The Disillusionment

Every time I think I have worked something out, I move two steps back. Instead of taking it in my stride and admitting I did get ahead, I’d rather just look at everything as bleak and full of hurt. Life isn’t just an excel sheet with dates and things to do, that you keep filling up. Sometimes you slow down and sometimes you race past it. I think half the reason I took this gap year is that I was disillusioned by my timeline for myself. I was disillusioned by the process of getting things done. In India, we’re hardly given an adjustment period for anything. You’re thrown into the water expected to survive, but it comes with great amounts of spoon-feeding as well. Therefore, our opinions ape what’s written in a textbook or what is told to us by our parents. We really begin thinking for ourselves much later, say when you’re married and if you’re a woman not even then.

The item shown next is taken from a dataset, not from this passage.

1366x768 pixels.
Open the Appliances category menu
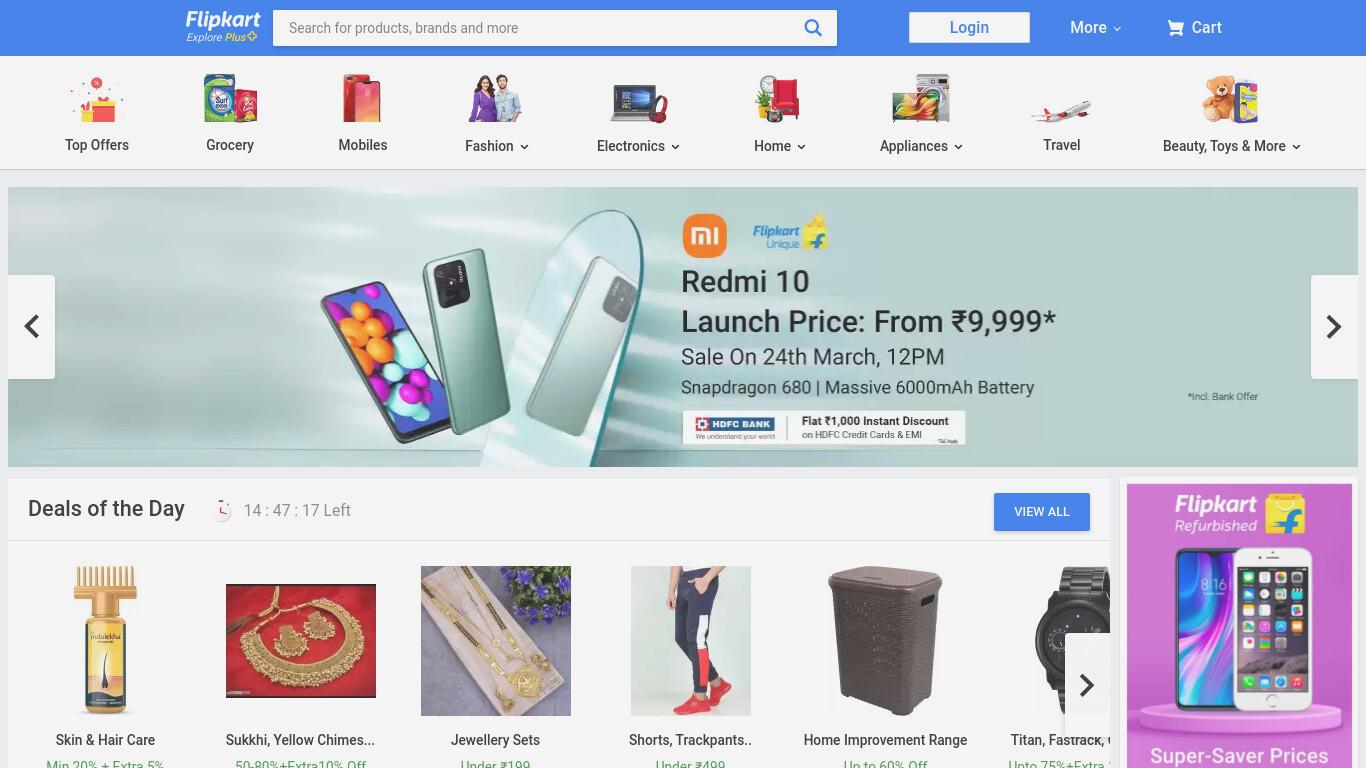pyautogui.click(x=920, y=146)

I genuinely thought I had everything figured out, a master’s degree by 22, a job till 25, Ph.D. till 28, then work, work, work. In the midst of all of that somehow I got caught up in trying to outdo myself. I was competing with myself day after day, wanting to do better than yesterday. But no one told me that I was going to trip and fall flat on my face. Maybe if I pushed myself hard enough, I would have made it to thirty. But instead of breaking down for good after 30, I decided why not shut the factory down now.

Yes, it means that everything on my perfect timetable needs to be reworked. It bothers me because it was a colour-coded, beautiful, neat timetable. I guess, sometimes you just need to give it up before it’s too late. I thought to leave my country, meant leaving my problems here as well. I genuinely believed it was going to get better. And for a while it was. But, the real world is not an easy place and academics gets lonelier as you get into it. for someone who had been lonely all her life, I wanted a break. Yes, I had done so much groundwork for the best degree. I question my decision to come back every single day.

Between all the questioning, I am not seeing myself get better. I am under the impression that no matter what I do, I am going to be depressed. But maybe that’s not the case. Not that I should ignore the nagging self-doubt, but I must learn to face it. Maybe the fact that I sleep an hour longer, should be more important than incomplete assignments and work. Maybe if I smile once a day should be noted as an achievement, not the number of words I clocked in limited time. Before, I used to count everything in grades and numbers. Everything I did was measured. I am so used to my identity being a number, I allowed it to get the best of my potential. It’s terrible but yes, I forgot that quality is always better than quantity. I put more faith in the world when I could have invested some faith in my capability.

Reaching for the stars does not mean sacrificing your life for it. They tell you to try your best, but we’re trying our best for the wrong things, a little more money, few more grades, few more qualifications and it never ends. We are wired to look down on those who don’t really care or have better priorities than us. We can’t handle it when someone says they don’t do the conventional thing. It bogs us down because we spend our whole lives chasing after the conventional and the material, then comes Bill Gates or Einstein who completely demolished the equation of the road to a perfect, happy suburban life.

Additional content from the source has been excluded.